Ultramor, tercer libro de Alfonso
Brezmes después de La noche tatuada y Don de lenguas, editados también por
Renacimiento.
Con este
libro Brezmes cambia su forma de con-jugar las palabras construyendo unos versos más
directos y profundos dirigidos a los locos (pg.9), como él dice.
El poemario
se abre con una cita de Kafka que más bien parece una declaración de
intenciones del propio Alfonso Brezmes. La obra está dividida en dos partes con
unos títulos recogidos de la expresión “ojos
que no ven, corazón que no siente” que nuestro poeta, sagaz él, cambia en
el segundo tramo con la frase “corazón
que pre-siente”. Este cambio de la
expresión da idea de esa manera inteligente que Brezmes tienen para hablarnos
de una intención más allá de lo que simplemente se observa.
La primera parte está formada por 34
poemas. Aquí, en este “ojos que no
ven”, el yo literario comienza preguntándose por ese “locus” existencial que conforma el ser, ese que “rema en un mar de plomo” (pg. 13), por
el que no pretende “pararse”, sino
que es donde “revive” y “late/en el dulce formol de las palabras”
(pg. 14). Con estas expresiones el poeta arranca aunque diga que “no sabe muy bien por dónde empezar”
(pg.15).
Este primer
apartado, con tonalidades platónicas, el poeta aparece como un ser de búsqueda,
alguien que va más allá de lo dado. Es una especie de breve tratado sobre el creador y sus encuentros con la palabra como luz.
Comienza por
la historia misma del poeta, de ese que “inauguró
con palabras de miel la época del ruido” (p. 16). Un poeta a lo Proust donde
el tiempo, el recuerdo, se siente en forma de “dulcísima/ y amarga magdalena de la infancia” (pg. 17). Este tiempo, este espacio se vuelve inquietud
y búsqueda en los versos de unos (poetas), “nadadores”,
que “se adentran en el mar/ por el puro
placer de deslizarse” (pg. 18). Esta es en definitiva la manera de ser del
que crea, alguien que disfruta hilvanado palabras.
El poeta reclama
la presencia del tú lírico al que ruega que le espere en ese lugar, virgen,
donde “el mundo huele aún a recién hecho”.

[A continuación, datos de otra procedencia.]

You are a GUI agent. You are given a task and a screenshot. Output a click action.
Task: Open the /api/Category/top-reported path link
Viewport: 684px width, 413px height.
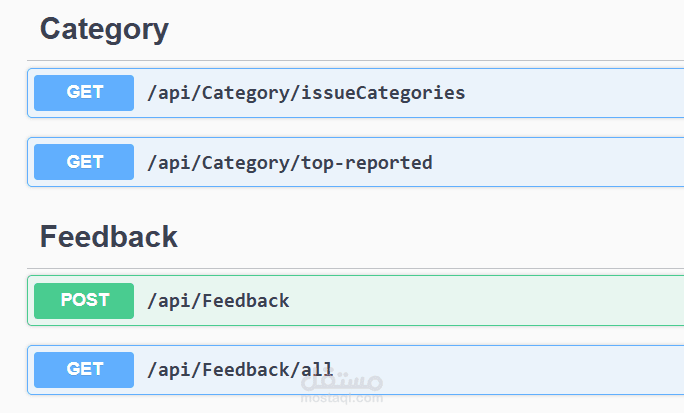click(290, 162)
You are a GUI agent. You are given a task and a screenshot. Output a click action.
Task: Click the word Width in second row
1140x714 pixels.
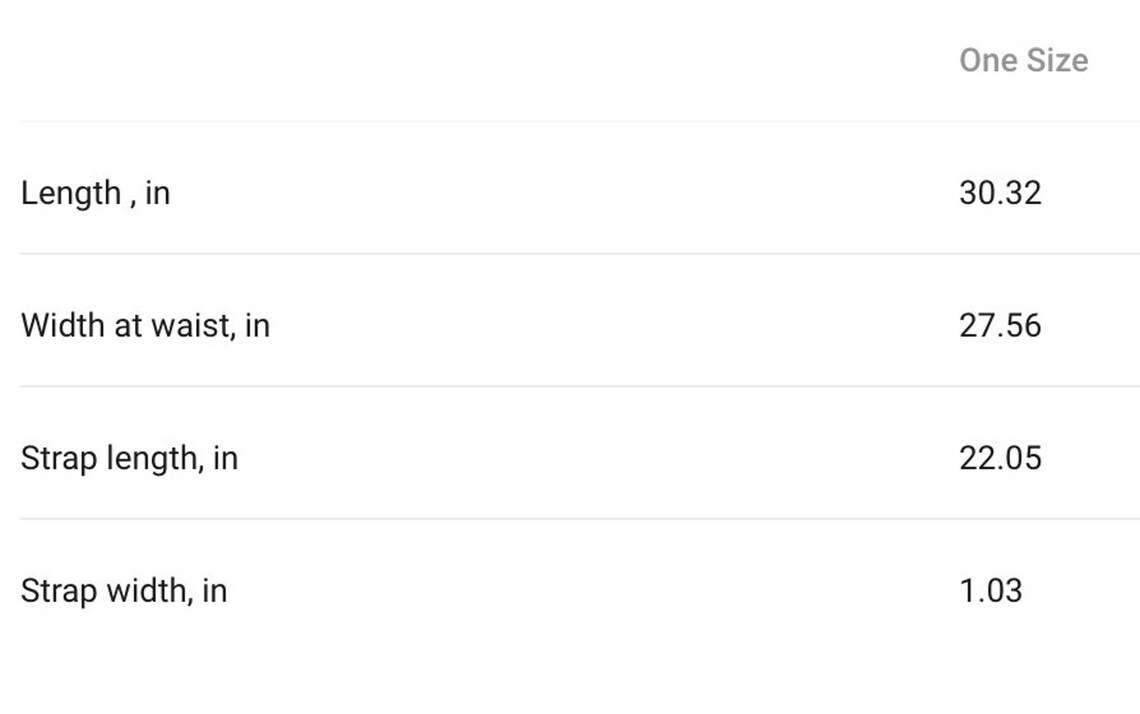[63, 325]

A ese tú le pide que vaya “dejando
guijarros en la niebla” para evitar la confusión del no saber volver; y le
ruega esconderse “en un pliegue de la
tarde” para que cuando él, ese yo -como novio esperado- llegue, sea “el tenue resplandor de () las pupilas () el
único faro que () guie/ a los acantilados escondidos/ por donde despeñar () oscuridad”.
Esta es la preocupación del poeta, salir de la ignorancia y mantener la luz para
seguir buscando “ese lugar () como un templo: / (donde) existe lo posible/…/ el
oscuro animal de la esperanza” (pg.21). El poeta, -ese yo lírico- dice
nacer “en un pecio que emergía/…/ con
todos los libros que iba a leer, /y los poemas que iba a escribir.”(pgs.

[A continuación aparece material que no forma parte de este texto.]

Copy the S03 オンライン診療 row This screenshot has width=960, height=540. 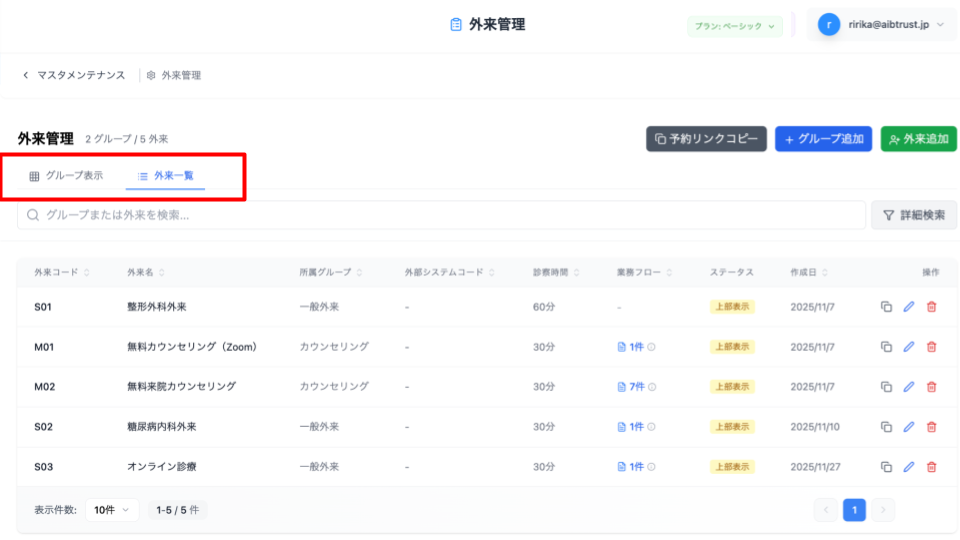(886, 467)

22-23). Más adelante dirá, con tonos de nostalgia, que el poeta elige vivir en
(una) “ciudad de inviernos…/ para poder
soñar lo que (le) falta: /aquella isla, la luz,…/ donde brilla oculto ese
tesoro/ que un día enterr(ó) junto a
(la) infancia “(pg. 24).
El yo
buscador de esperanza, -el propio poeta- antepone el silencio a la escritura.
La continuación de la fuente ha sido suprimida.